## Consigne 1
Répondez à ces questions sur le texte consacré à la cinquième semaine de congés payés :
(a) Quelle ministre a évoqué la monétisation de la cinquième semaine de congés payés ?
(b) À quelle date le chef du gouvernement a-t-il prononcé son discours ?
(c) Dans quoi la leader de la CFDT a-t-elle classé cette idée ?

## Texte source
Pour inciter les Français à travailler plus, le gouvernement ouvre la voie à la monétisation de la cinquième semaine de congés payés.

Pour inciter les Français à travailler plus, le gouvernement ouvre la voie à la monétisation de la cinquième semaine de congés payés. - RMC

La ministre du Travail Astrid Panosyan-Bouvet a jeté le feu aux poudres en évoquant la possibilité de monétiser la cinquième semaine de congés payés comme une "piste" à étudier avec les partenaires sociaux. Et ce n'est pas la première fois que le gouvernement s'attaque aux jours de repos des salariés.

Et si, cette fois, le gouvernement allait trop loin? Bien décidé à ce que les Français travaillent plus pour produire plus de richesses, le plan de redressement des finances publiques présenté par François Bayrou ouvre un débat explosif. Après le discours du chef du gouvernement, mardi 15 juillet, la ministre du Travail et de l'Emploi, Astrid Panosyan-Bouvet, a en effet évoqué la possibilité de monétiser la cinquième semaine de congés payés comme une "piste" à étudier avec les partenaires sociaux.

Très vite, les critiques ont fusé: la leader de la CFDT, Marylise Léon, a même classé cette idée dans "le musée des horreurs" des annonces du Premier ministre. Des salariés interrogés par BFM Business et BFMTV sont aussi partagés sur la question, certains préférant le repos quand d'autres y voient un gain de pouvoir d'achat.

(Relevés de localisation de mots et d'éléments)
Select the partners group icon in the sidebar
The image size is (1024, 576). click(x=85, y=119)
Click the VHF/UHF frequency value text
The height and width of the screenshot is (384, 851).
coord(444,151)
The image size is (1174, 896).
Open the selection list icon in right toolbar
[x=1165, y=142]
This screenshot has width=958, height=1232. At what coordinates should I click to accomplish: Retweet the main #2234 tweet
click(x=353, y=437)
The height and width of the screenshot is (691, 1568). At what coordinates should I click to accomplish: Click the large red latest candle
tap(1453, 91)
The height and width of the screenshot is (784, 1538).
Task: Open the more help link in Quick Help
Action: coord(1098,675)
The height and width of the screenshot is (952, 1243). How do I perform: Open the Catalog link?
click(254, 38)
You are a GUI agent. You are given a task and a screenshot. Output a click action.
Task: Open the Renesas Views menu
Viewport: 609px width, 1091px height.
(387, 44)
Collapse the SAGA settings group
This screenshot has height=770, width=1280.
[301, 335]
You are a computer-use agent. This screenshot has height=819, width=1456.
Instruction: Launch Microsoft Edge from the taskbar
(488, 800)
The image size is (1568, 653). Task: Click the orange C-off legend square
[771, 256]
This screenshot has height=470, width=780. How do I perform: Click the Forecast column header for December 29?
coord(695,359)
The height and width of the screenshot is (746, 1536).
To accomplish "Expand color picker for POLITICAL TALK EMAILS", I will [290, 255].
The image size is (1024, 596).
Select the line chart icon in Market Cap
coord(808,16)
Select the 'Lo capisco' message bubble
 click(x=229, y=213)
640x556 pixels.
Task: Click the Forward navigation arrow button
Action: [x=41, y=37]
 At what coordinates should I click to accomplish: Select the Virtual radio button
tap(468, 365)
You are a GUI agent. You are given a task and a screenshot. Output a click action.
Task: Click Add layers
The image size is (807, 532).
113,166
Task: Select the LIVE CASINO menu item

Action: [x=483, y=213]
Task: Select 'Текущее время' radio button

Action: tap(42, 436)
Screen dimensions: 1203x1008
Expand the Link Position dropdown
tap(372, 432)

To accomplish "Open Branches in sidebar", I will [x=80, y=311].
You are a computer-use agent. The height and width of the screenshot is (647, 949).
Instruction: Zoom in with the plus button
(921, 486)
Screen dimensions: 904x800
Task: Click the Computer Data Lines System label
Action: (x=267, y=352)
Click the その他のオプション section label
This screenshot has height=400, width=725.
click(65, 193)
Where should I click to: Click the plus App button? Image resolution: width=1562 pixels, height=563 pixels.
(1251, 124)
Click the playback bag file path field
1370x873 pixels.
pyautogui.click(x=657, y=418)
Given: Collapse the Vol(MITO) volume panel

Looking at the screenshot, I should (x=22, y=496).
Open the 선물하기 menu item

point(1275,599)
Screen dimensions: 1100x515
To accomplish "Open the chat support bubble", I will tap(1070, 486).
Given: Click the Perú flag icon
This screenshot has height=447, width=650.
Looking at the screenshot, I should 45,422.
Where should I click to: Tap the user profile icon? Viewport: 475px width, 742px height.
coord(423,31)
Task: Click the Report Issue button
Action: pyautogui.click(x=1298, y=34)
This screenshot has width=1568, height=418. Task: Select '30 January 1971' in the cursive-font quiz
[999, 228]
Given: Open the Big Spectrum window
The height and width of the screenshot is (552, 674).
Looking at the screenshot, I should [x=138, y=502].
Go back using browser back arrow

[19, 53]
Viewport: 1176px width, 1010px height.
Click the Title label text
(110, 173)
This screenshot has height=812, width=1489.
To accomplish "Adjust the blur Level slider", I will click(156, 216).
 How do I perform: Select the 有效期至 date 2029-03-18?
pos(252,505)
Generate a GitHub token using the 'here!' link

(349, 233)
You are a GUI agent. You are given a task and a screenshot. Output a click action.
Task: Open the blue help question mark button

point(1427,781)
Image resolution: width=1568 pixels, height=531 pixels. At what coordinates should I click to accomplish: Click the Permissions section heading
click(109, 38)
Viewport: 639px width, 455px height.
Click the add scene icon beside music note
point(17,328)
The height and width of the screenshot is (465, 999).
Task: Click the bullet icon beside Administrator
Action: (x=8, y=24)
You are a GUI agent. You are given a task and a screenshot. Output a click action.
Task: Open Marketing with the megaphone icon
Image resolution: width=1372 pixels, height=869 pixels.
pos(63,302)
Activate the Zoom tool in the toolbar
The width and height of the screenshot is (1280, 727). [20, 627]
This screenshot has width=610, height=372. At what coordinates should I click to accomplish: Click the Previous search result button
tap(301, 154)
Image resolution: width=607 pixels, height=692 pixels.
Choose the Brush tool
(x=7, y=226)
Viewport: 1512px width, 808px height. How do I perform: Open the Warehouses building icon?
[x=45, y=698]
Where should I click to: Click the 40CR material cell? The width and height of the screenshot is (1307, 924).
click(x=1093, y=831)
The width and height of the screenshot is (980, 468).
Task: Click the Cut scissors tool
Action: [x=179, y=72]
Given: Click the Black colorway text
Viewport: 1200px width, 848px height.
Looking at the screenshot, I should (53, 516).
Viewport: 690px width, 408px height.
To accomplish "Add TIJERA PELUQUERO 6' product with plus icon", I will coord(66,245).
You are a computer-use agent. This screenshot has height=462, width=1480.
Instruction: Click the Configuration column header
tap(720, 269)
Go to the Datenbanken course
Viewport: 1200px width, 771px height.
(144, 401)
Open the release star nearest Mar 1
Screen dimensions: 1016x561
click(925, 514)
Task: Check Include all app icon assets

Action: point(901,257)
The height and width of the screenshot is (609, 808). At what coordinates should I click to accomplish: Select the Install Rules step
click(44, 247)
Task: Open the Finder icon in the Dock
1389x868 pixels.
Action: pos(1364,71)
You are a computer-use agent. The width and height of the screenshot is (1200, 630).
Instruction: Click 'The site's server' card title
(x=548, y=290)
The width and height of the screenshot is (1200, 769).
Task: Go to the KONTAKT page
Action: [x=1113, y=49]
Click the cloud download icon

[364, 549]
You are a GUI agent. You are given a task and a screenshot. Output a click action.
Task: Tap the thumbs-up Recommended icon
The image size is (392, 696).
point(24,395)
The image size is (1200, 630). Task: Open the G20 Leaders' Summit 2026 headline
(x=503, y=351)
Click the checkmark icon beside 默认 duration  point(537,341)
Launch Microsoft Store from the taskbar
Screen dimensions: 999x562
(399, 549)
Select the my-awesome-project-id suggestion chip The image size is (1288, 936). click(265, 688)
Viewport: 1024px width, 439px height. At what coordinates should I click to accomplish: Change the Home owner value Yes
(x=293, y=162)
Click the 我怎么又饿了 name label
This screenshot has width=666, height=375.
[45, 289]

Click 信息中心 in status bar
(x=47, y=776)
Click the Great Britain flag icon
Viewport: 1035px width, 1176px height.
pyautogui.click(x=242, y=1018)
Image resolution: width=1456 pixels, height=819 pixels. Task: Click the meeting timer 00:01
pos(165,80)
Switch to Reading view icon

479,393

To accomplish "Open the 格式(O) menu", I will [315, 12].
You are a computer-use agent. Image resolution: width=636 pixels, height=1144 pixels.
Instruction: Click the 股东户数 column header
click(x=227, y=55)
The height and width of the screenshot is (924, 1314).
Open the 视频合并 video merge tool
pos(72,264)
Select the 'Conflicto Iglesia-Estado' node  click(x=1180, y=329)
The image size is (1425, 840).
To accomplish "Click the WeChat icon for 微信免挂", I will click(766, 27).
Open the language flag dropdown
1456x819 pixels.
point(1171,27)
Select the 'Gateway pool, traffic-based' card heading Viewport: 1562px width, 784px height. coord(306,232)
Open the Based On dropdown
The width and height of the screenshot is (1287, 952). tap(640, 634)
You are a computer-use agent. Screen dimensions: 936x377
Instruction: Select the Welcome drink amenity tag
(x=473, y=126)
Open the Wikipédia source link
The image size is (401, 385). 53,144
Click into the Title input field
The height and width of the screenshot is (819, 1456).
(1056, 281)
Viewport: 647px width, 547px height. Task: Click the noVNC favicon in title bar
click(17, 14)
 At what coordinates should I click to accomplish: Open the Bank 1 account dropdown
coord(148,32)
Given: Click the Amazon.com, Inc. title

## Consigne 2
Transcrivez en liste numérotée les lignes du listing, depuis la ligne qui contient "Viewport: 690px width, 408px height." jusqu'à celle qui contient "Select the 'Conflicto", incluse. Omettez les lignes vides.

## Réponse attendue 1
(a) Astrid Panosyan-Bouvet, ministre du Travail et de l'Emploi.
(b) Le mardi 15 juillet.
(c) Dans « le musée des horreurs » des annonces du Premier ministre.

## Réponse attendue 2
1. Viewport: 690px width, 408px height.
2. To accomplish "Add TIJERA PELUQUERO 6' product with plus icon", I will coord(66,245).
3. You are a computer-use agent. This screenshot has height=462, width=1480.
4. Instruction: Click the Configuration column header
5. tap(720, 269)
6. Go to the Datenbanken course
7. Viewport: 1200px width, 771px height.
8. (144, 401)
9. Open the release star nearest Mar 1
10. Screen dimensions: 1016x561
11. click(925, 514)
12. Task: Check Include all app icon assets
13. Action: point(901,257)
14. The height and width of the screenshot is (609, 808). At what coordinates should I click to accomplish: Select the Install Rules step
15. click(44, 247)
16. Task: Open the Finder icon in the Dock
17. 1389x868 pixels.
18. Action: pos(1364,71)
19. You are a computer-use agent. The width and height of the screenshot is (1200, 630).
20. Instruction: Click 'The site's server' card title
21. (x=548, y=290)
22. The width and height of the screenshot is (1200, 769).
23. Task: Go to the KONTAKT page
24. Action: [x=1113, y=49]
25. Click the cloud download icon
26. [364, 549]
27. You are a GUI agent. You are given a task and a screenshot. Output a click action.
28. Task: Tap the thumbs-up Recommended icon
29. The image size is (392, 696).
30. point(24,395)
31. The image size is (1200, 630). Task: Open the G20 Leaders' Summit 2026 headline
32. (x=503, y=351)
33. Click the checkmark icon beside 默认 duration  point(537,341)
34. Launch Microsoft Store from the taskbar
35. Screen dimensions: 999x562
36. (399, 549)
37. Select the my-awesome-project-id suggestion chip The image size is (1288, 936). click(265, 688)
38. Viewport: 1024px width, 439px height. At what coordinates should I click to accomplish: Change the Home owner value Yes
39. (x=293, y=162)
40. Click the 我怎么又饿了 name label
41. This screenshot has width=666, height=375.
42. [45, 289]
43. Click 信息中心 in status bar
44. (x=47, y=776)
45. Click the Great Britain flag icon
46. Viewport: 1035px width, 1176px height.
47. pyautogui.click(x=242, y=1018)
48. Image resolution: width=1456 pixels, height=819 pixels. Task: Click the meeting timer 00:01
49. pos(165,80)
50. Switch to Reading view icon
51. 479,393
52. To accomplish "Open the 格式(O) menu", I will [315, 12].
53. You are a computer-use agent. Image resolution: width=636 pixels, height=1144 pixels.
54. Instruction: Click the 股东户数 column header
55. click(x=227, y=55)
56. The height and width of the screenshot is (924, 1314).
57. Open the 视频合并 video merge tool
58. pos(72,264)
59. Select the 'Conflicto Iglesia-Estado' node  click(x=1180, y=329)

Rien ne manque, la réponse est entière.